For the sake of convenient usage, an extra wrapper (count_multimers) has been implemented. It makes possible counting k-mers of various type using only a single invocation of a function. In this case, a user must provide sequences (rather than single values) that denote k-mer configurations (for more detail see the documentation of count_multimers).

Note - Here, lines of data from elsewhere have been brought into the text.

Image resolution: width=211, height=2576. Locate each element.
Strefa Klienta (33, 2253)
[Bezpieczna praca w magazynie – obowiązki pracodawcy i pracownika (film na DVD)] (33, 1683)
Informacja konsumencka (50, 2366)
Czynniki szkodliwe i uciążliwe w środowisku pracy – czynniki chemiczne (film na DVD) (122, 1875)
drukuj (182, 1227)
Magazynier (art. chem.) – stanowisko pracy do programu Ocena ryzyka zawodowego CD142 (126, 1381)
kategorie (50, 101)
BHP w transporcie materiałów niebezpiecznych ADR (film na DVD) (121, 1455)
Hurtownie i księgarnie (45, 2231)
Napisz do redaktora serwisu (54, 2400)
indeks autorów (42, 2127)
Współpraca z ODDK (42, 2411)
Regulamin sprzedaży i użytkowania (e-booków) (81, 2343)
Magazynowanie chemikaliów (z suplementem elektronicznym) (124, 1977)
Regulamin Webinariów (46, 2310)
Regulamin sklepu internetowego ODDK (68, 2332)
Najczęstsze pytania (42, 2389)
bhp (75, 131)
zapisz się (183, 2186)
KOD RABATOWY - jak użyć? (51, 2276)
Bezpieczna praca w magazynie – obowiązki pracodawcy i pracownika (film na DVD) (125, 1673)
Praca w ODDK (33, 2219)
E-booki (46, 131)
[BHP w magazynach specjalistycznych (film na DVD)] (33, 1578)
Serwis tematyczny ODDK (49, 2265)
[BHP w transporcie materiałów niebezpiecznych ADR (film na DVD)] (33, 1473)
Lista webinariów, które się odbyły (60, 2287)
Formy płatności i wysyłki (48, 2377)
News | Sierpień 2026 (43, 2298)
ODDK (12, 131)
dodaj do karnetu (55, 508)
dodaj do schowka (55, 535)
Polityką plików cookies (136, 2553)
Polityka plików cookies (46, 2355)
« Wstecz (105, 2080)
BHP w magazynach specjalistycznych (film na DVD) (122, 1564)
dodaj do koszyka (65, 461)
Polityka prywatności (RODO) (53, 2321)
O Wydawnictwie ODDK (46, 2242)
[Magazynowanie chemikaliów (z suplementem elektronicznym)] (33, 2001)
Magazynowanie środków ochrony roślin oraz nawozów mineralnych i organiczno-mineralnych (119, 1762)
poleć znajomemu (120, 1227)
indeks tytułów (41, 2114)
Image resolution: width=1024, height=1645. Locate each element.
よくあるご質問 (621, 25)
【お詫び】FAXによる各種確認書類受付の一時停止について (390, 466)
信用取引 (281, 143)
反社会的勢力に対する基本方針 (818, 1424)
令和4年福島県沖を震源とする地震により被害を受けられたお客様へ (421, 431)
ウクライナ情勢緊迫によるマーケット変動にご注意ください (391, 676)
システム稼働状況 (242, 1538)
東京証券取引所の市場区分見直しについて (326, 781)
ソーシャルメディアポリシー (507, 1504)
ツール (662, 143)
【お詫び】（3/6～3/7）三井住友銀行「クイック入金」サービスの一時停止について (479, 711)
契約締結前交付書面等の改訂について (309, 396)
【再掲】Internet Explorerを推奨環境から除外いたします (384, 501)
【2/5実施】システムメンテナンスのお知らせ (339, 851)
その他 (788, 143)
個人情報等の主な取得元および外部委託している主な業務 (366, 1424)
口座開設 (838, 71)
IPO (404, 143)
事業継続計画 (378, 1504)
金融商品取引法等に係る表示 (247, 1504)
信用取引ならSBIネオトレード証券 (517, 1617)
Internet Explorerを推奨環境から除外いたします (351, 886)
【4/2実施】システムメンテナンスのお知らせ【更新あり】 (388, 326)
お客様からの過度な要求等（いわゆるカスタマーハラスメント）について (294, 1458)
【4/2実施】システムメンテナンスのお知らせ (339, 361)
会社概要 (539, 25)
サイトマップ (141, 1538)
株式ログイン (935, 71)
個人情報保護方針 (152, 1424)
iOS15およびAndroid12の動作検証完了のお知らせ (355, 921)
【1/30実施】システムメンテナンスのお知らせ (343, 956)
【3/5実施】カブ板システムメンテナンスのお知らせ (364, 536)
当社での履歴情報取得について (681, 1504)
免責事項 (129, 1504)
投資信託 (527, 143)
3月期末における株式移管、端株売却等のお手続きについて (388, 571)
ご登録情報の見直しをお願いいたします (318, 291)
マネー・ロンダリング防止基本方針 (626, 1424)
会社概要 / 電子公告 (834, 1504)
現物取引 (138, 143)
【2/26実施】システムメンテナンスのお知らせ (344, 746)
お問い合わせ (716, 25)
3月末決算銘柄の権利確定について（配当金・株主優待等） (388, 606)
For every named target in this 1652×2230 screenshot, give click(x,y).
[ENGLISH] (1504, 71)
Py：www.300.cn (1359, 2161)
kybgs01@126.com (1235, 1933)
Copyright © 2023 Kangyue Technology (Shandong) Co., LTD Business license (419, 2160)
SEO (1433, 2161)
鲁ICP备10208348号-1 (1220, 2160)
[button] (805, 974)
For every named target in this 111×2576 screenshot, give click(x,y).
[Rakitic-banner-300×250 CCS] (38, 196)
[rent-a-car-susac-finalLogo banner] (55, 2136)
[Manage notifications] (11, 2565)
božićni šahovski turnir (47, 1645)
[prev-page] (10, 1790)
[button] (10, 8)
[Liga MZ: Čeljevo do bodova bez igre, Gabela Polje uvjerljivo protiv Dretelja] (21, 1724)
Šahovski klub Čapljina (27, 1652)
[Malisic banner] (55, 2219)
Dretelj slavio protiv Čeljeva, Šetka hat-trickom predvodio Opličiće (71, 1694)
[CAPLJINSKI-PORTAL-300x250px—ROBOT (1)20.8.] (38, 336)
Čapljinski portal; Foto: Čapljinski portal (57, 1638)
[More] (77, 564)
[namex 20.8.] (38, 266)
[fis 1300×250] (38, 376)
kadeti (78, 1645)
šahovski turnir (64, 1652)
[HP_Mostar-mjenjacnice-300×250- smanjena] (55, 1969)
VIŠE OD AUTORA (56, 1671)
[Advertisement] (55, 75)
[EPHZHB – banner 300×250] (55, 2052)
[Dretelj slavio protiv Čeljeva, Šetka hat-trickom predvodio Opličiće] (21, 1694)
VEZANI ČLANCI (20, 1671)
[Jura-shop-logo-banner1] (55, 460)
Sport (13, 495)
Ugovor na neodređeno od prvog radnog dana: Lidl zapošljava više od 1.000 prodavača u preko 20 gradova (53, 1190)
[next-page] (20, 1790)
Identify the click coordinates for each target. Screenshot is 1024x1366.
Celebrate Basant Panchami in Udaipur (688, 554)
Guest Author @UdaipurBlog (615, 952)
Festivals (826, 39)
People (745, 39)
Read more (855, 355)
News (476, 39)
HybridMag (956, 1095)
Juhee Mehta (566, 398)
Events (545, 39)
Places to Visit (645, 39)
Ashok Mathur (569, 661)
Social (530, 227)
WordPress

count_multimers(c("AAAAAAADFSSAAAA", "AADADADADDAD"),
                k_vector=c(1,2,3,4),
                verbose=TRUE)
#> [1] "Processing sequences for config no.1"
#> Start processing sequences (batch: [1-2])...
#> [1] "Processing sequences for config no.2"
#> Start processing sequences (batch: [1-2])...
#> [1] "Processing sequences for config no.3"
#> Start processing sequences (batch: [1-2])...
#> [1] "Processing sequences for config no.4"
#> Start processing sequences (batch: [1-2])...
#> 2 x 37 sparse Matrix of class "dgCMatrix"
#>    [[ suppressing 37 column names 'S', 'D', 'A' ... ]]
#>                                                                                
#> [1,] 2 1 11 1 1 1 1 9 1 1 . . 1 1 1 1 1 1 7 . . . . 1 5 1 1 1 1 1 1 . . . . . .
#> [2,] . 6  6 . . . . 1 5 . 1 4 . 1 . . . . . 4 3 1 1 . . . . . . . . 1 2 1 1 1 3

Merge (rbind) two k-mer matrices derived from distinct sequences

As rbind function does not work correctly if input matrices does not have equivalent sets of columns, seqR package provides a new function (rbind_columnwise) to satisfy this use case:

mA <- count_kmers(c("AAAAAAADFSSAAAA", "AADADADADDAD"),
                  k=1)
mB <- count_kmers(c("VVVVVAAVA", "ADSDDD", "AAAAAV"),
                  k=1)

rbind_columnwise(mA, mB)
#> 5 x 5 sparse Matrix of class "dgCMatrix"
#>      S D  A F V
#> [1,] 2 1 11 1 .
#> [2,] . 6  6 . .
#> [3,] . .  3 . 6
#> [4,] 1 4  1 . .
#> [5,] . .  5 . 1

Human-readable representation of k-mers

Each column of the result represents a single k-mer that has the following form:

[p_]s₁.s₂....sₖ_g₁.g₂...gₖ₋₁

The first part ([p_]) is an integer that is used only in case of positional k-mers and it indicates the exact (start) position of the k-mer in a sequence. The second part (s₁.s₂....sₖ) represents consecutive elements of the k-mer. Finally, the last part (g₁.g₂...gₖ₋₁) represents the consecutive lengths of gaps. In particular, if contiguous k-mers are considered, all elements of this part is equal to 0 (e.g., 0.0.0 for 4-mers). Importantly, for 1-mers, this part is not present.